Goebbels lehnte sogar eine „Links“- oder „Rechts“-Einordnung seiner Partei ab. Ohnehin gab sich der NS-Propagandist weitaus radikaler als sein kommunistischer Gesprächspartner, der schüchtern eine Politik der Kompromisse vertrat. Castorf las den Goebbels-Part mit ironischer Brechung, wenn dieser immer gleiche Argumente mit neuen Worten wiederholt oder US-Autoren wie Jack London per se jede Originalität abspricht. Goebbels wie Piscator agierten im gleichen politischen Feld, auf dem sozialen Abgrund der Weimarer Republik.

Als Therapie postulierten sie Systeme, die das Elend von 1918-33 noch astronomisch übertreffen würden. Solche strukturelle Ähnlichkeit provoziert weitreichende Fragen zum Thema „Widerstand“: Führt „revolutionäre“ Politik immer ins Rücksichtslose, Menschenverachtende? Ist Revolution grundsätzlich eine „Maske des Todes“ (Heiner Müller)? Wenn dem so ist: Darf sich Widerstand dann nur „evolutionär“ regen, sich bloß im Rahmen von Reformen bewegen, mittels Demonstration und E-Mailpetition?

Superhelden gegen Hitler

Den krönenden Abschluß bot Ex-Underground-Regisseur Jörg Buttgereit, der durch Filme wie „Nekromantik” (1988) und „Der Todesking” (1992) zu Weltruhm gelangt ist, mit seiner „Captain Berlin versus Hitler“-Inszenierung. Diese Figur, eine Hommage an die Protagonisten der Superhelden-Comics wie „Captain America“ (1941) oder „Captain Marvel“ (1939), kämpft nach dem Krieg gegen den Erzschurken Adolf Hitler.
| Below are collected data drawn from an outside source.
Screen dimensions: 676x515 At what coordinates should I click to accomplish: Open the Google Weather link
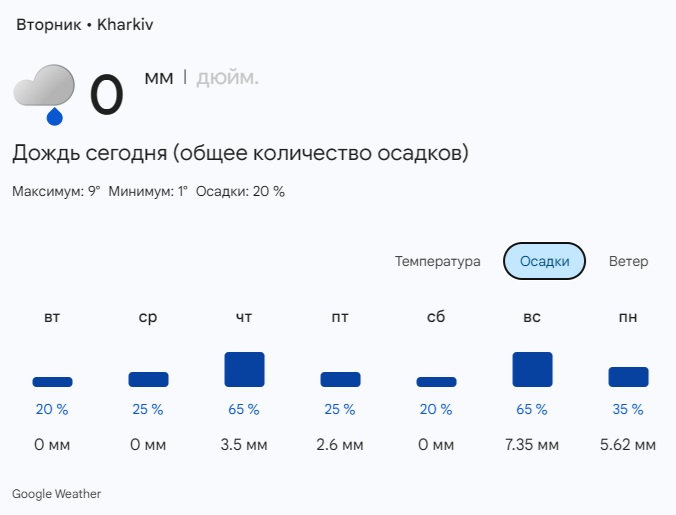tap(56, 494)
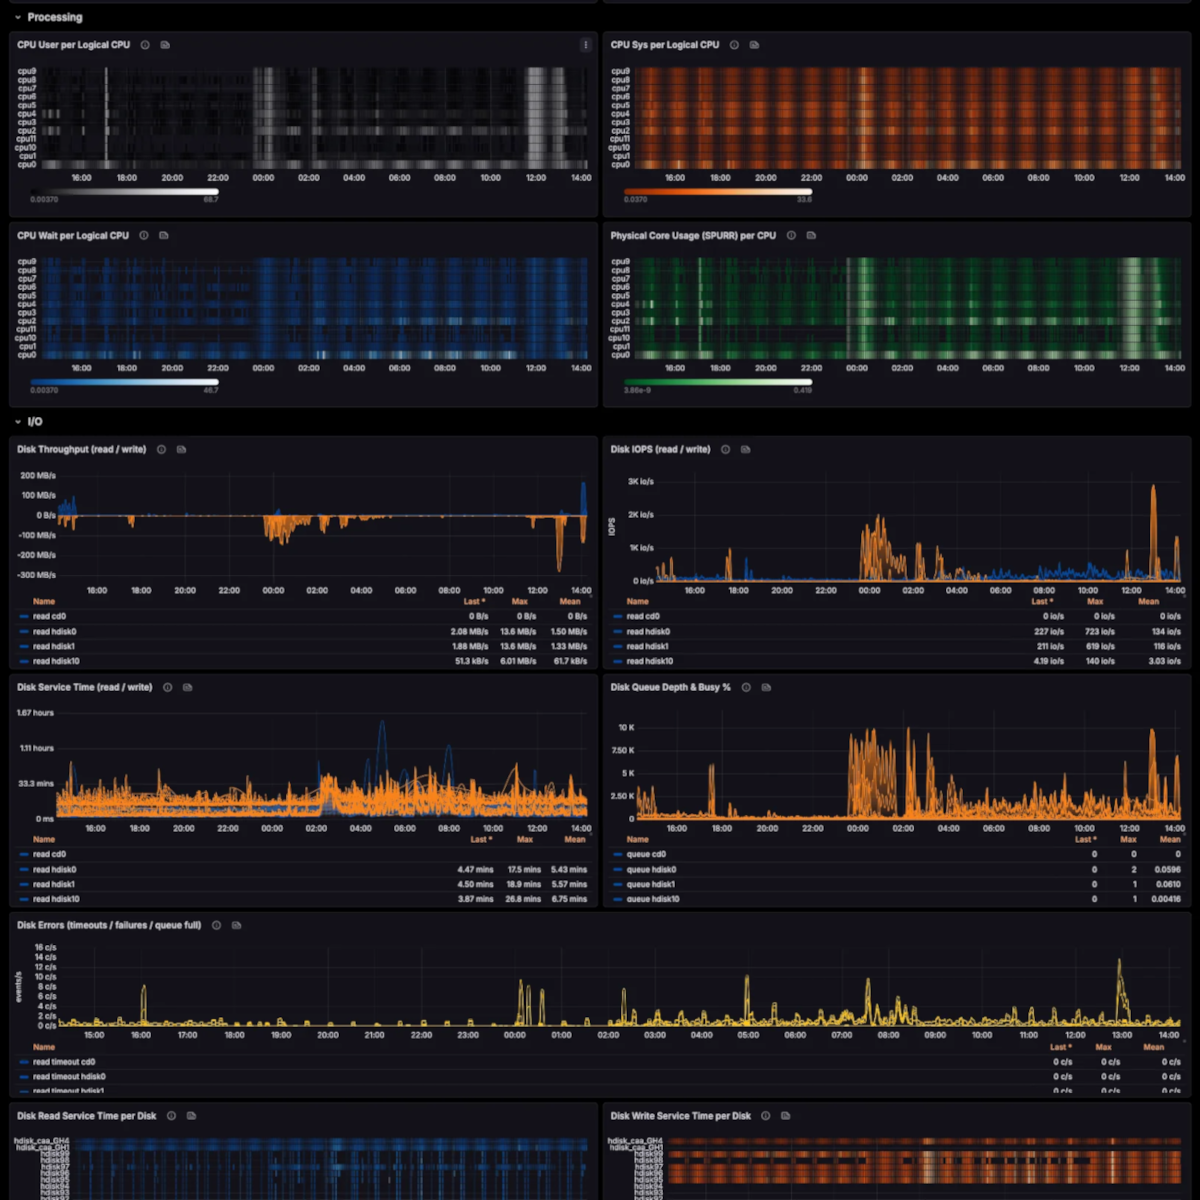Open Disk Service Time (read / write) panel title
1200x1200 pixels.
click(85, 688)
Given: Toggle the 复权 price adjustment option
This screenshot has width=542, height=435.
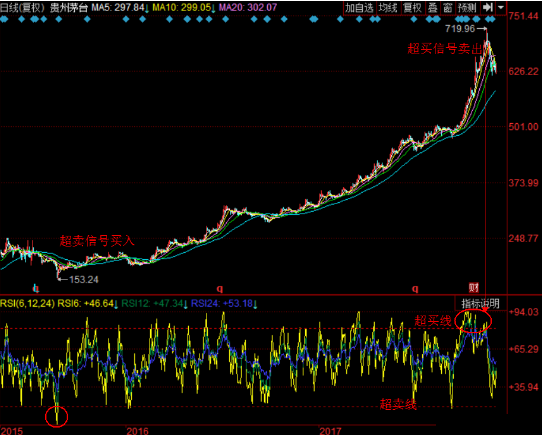Looking at the screenshot, I should pos(412,8).
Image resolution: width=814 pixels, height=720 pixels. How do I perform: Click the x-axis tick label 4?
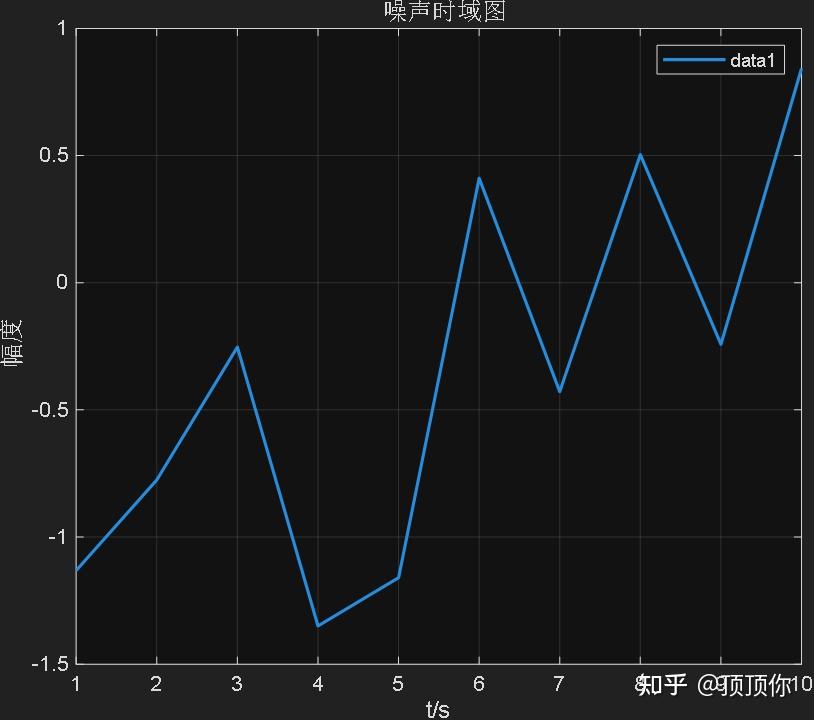(x=318, y=684)
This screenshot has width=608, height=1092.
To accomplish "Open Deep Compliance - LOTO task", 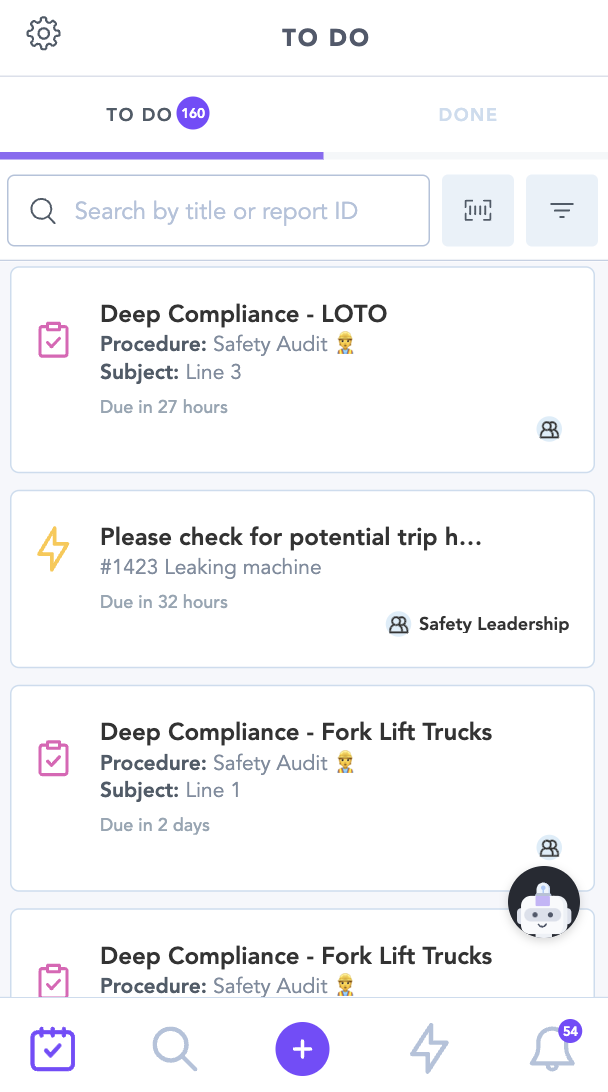I will 244,314.
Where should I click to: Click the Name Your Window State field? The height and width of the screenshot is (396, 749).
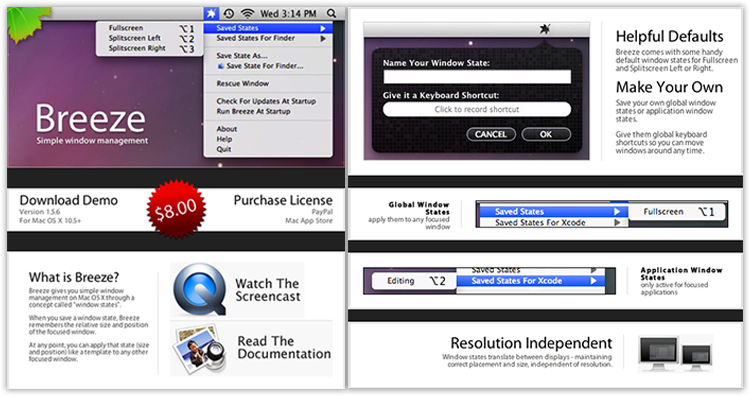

Der Ex-Diktator lebt versteckt, seit die ehemalige SS-Ärztin Ilse von Blitzen sein Gehirn in einen Roboterleib verpflanzte, ihn als mechanisches Alien über die Bühne rollen läßt. Als ob das nicht genug wäre, tritt noch ein weiterer Bluttrinker, Graf Dracula, hinzu. Captain Berlin muß beider Eroberungsgier stoppen… Mit dieser Trash-Inszenierung vollzieht Buttgereit einen historischen Exorzismus. Aber anders als Hans-Jürgen Syberberg, der in seinen „Hitler – Ein Film aus Deutschland“ (1977) eine Erlösung des NS-Traumas durch das Wagnersche Gesamtkunstwerk propagierte, sucht Buttgereit die „Erlösung im Trash“.

Bereits als Teenager lieferte er mit dem 8-mm-Film „Blutige Exzesse im Führerbunker“ (1982) eine wahnwitzige NS-Parodie, darin ein Kampfgenosse von Herbert Achternbusch oder Christoph Schlingensief, deren Trash-Ästhetik zu unterscheiden ist von filmischen Hitlersatiren à la Chaplin, Lubitsch oder Mel Brooks. Der Widerstand durch Captain Berlin gegen den reanimierten Hitler ist zugleich Widerstand gegen das Hitler-Trauma. Das oft beklagte Destruktionspotential der Trash-Kultur, in der Traumatherapie findet es friedliche Nutzung, egal ob bei individuellen oder kollektiven Traumata.